__Work instructions__: Copy the listing starting at the line containing "You are a GUI" and ending at the end of the listing, swapping "add-new panel" for "settings panel" and keeping everything else the same. Leave the pictures out of your answer.

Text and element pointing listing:
------------------------------------------------
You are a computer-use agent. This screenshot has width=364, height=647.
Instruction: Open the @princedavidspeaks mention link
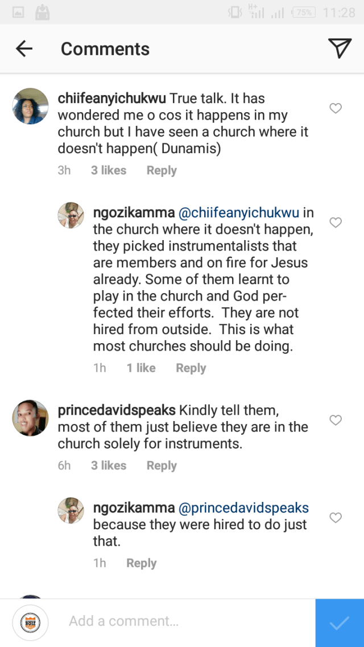click(x=243, y=508)
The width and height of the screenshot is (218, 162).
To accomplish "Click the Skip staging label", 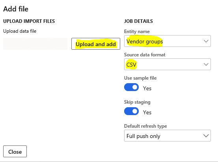I will pos(137,102).
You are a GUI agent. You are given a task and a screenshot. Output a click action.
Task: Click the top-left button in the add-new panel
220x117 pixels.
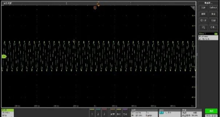[x=203, y=8]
------------------------------------------------
__The result__:
You are a GUI agent. You are given a task and a screenshot. Output a click action.
Task: Click the top-left button in the settings panel
220x117 pixels.
[x=203, y=8]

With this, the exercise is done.